Activity — Scan the entries and tally the lines that include the string "Sort". Reply with the figure alone.

Exercise materials —
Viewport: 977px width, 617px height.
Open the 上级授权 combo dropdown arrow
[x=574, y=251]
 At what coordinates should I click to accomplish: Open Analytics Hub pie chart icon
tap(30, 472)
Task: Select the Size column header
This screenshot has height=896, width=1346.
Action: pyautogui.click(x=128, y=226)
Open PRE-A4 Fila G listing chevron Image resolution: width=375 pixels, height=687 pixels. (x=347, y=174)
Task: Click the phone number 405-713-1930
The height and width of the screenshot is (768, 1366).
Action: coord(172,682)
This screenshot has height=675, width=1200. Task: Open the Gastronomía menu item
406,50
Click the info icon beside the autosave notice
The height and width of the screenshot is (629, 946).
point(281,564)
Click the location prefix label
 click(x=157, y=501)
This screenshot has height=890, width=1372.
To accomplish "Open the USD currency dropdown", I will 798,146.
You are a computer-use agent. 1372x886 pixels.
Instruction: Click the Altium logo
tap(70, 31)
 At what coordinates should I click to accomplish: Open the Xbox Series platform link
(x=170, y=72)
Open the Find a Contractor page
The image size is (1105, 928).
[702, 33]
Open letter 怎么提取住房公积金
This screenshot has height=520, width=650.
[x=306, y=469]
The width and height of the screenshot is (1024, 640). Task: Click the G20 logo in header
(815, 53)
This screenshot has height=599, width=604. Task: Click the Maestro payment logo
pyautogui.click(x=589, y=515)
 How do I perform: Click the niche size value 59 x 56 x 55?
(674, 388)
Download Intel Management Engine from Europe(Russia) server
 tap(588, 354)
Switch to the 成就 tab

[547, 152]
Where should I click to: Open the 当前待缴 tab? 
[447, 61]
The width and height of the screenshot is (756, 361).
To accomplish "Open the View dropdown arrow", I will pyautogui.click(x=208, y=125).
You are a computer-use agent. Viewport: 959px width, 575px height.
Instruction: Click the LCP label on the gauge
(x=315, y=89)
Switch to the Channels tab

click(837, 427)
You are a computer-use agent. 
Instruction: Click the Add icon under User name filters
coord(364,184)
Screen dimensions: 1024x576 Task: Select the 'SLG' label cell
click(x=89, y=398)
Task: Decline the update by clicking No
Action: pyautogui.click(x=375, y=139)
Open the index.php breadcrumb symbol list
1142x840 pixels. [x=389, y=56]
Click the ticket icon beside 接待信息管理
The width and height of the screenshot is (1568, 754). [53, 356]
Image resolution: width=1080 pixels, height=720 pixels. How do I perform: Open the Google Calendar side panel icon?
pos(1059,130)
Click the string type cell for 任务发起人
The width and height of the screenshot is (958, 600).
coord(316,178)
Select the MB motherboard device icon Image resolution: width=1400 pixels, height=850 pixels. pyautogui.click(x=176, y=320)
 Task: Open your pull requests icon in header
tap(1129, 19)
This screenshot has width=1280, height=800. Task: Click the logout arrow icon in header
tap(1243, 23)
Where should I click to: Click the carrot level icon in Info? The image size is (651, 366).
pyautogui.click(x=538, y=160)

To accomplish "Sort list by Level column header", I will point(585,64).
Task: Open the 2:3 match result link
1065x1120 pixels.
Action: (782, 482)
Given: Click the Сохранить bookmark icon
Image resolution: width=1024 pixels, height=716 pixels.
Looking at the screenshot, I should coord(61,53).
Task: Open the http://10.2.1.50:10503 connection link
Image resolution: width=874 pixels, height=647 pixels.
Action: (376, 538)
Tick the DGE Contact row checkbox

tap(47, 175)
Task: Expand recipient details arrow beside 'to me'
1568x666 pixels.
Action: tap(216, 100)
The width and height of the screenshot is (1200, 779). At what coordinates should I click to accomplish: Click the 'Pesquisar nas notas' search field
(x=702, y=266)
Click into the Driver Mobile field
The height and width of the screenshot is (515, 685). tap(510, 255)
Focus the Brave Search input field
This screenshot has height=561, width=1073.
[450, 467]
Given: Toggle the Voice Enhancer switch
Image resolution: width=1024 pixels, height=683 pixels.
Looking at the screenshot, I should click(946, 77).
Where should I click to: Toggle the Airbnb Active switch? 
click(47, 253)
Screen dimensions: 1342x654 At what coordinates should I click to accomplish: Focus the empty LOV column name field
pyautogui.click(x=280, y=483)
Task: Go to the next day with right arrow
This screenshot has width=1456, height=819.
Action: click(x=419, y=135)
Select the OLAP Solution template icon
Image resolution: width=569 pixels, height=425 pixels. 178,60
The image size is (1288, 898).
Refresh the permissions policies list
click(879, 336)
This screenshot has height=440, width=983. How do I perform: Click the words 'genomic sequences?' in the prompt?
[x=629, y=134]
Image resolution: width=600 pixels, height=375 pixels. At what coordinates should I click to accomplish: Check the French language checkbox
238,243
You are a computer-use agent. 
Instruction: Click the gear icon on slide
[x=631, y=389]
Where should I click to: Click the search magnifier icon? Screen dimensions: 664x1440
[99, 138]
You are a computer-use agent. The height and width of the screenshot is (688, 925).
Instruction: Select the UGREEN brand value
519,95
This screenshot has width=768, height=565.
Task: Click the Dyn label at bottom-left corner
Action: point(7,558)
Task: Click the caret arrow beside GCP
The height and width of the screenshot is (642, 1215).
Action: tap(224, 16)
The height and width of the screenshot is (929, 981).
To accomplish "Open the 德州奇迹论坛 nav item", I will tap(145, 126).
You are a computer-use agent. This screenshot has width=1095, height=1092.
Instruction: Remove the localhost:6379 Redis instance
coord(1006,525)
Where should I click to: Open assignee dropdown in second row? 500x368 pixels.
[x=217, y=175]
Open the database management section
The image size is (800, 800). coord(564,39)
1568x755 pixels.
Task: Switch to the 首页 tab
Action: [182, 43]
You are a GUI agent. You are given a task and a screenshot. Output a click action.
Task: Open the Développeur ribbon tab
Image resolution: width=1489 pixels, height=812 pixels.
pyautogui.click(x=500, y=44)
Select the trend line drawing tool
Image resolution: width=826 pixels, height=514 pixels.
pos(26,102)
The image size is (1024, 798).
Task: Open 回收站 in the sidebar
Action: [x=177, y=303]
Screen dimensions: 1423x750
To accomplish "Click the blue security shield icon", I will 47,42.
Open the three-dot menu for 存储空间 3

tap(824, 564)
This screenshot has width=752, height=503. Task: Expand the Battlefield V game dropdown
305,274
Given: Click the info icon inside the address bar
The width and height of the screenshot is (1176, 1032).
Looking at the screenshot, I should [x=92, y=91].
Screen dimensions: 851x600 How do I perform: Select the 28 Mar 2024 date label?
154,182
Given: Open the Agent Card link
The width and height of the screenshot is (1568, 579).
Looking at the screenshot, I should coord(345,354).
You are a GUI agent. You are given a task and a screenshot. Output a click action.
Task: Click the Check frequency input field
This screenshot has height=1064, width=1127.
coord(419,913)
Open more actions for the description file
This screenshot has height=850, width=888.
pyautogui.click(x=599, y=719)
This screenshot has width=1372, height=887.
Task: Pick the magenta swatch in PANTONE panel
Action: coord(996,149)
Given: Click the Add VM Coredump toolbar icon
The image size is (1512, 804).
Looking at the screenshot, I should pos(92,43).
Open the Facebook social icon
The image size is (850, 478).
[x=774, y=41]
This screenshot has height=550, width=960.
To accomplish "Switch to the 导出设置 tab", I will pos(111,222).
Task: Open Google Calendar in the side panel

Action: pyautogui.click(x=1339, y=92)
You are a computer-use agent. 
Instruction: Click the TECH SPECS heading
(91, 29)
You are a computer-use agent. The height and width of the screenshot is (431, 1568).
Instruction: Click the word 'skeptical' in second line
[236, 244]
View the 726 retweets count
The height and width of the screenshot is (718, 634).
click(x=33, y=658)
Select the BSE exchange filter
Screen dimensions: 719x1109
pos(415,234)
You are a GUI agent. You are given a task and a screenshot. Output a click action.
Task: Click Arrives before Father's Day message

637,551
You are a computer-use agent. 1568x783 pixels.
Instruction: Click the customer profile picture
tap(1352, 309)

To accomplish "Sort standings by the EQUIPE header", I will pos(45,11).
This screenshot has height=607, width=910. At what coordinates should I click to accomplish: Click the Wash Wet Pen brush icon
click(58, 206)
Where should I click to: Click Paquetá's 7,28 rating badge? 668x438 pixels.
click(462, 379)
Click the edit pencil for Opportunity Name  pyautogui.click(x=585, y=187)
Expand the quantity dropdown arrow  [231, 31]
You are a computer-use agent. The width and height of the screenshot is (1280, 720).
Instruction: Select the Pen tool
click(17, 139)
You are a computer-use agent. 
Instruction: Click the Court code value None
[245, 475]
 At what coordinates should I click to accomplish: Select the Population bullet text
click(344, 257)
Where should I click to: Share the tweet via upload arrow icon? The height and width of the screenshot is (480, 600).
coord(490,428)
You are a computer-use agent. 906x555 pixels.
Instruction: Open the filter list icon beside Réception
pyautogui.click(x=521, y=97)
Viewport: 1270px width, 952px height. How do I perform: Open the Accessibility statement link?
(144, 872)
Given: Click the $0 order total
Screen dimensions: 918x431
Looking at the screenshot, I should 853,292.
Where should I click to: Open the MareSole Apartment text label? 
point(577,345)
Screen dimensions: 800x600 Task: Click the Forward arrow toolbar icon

Your solution — 2